Rhafi Khatchadhourian at the New Yorker takes a look at new developments in recognition software that are game changers on computers interpreting our emotive reactions to what we are reading/viewing on our electronic devices.
Like every company in this field, Affectiva relies on the work of Paul Ekman, a research psychologist who, beginning in the sixties, built a convincing body of evidence that there are at least six universal human emotions, expressed by everyone’s face identically, regardless of gender, age, or cultural upbringing. Ekman worked to decode these expressions, breaking them down into combinations of forty-six individual movements, called “action units.” From this work, he compiled the Facial Action Coding System, or FACS—a five-hundred-page taxonomy of facial movements. It has been in use for decades by academics and professionals, from computer animators to police officers interested in the subtleties of deception.
Ekman has had critics, among them social scientists who argue that context plays a far greater role in reading emotions than his theory allows. But context-blind computers appear to support his conclusions. By scanning facial action units, computers can now outperform most people in distinguishing social smiles from those triggered by spontaneous joy, and in differentiating between faked pain and genuine pain. They can determine if a patient is depressed. Operating with unflagging attention, they can register expressions so fleeting that they are unknown even to the person making them. Marian Bartlett, a researcher at the University of California, San Diego, and the lead scientist at Emotient, once ran footage of her family watching TV through her software. During a moment of slapstick violence, her daughter, for a single frame, exhibited ferocious anger, which faded into surprise, then laughter. Her daughter was unaware of the moment of displeasure—but the computer had noticed. Recently, in a peer-reviewed study, Bartlett’s colleagues demonstrated that computers scanning for “micro-expressions” could predict when people would turn down a financial offer: a flash of disgust indicated that the offer was considered unfair, and a flash of anger prefigured the rejection.

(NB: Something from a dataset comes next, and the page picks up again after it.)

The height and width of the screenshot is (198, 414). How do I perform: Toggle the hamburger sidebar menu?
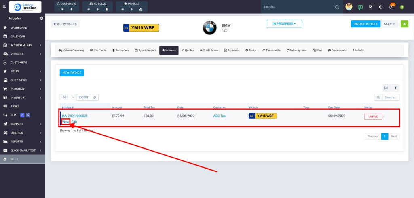coord(4,7)
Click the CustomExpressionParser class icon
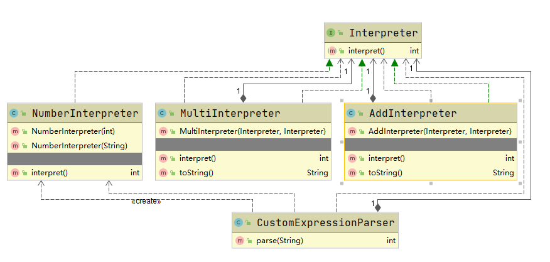This screenshot has height=262, width=550. tap(239, 222)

[Rana el] Kaliouby often emphasizes that this technology can read only facial expressions, not minds, but Affdex is marketed as a tool that can make reliable inferences about people’s emotions—a tap into the unconscious.
via We Know How You Feel.
Reading this piece, I was especially brought back to consider the history of psychology and computer coding as utilized in corporate and government media in the Society of Control. Nobody talks about the broader historic factors involved with this better than Adam Curtis in The Century of Self and the newer All Watched Over by Machines of Loving Grace.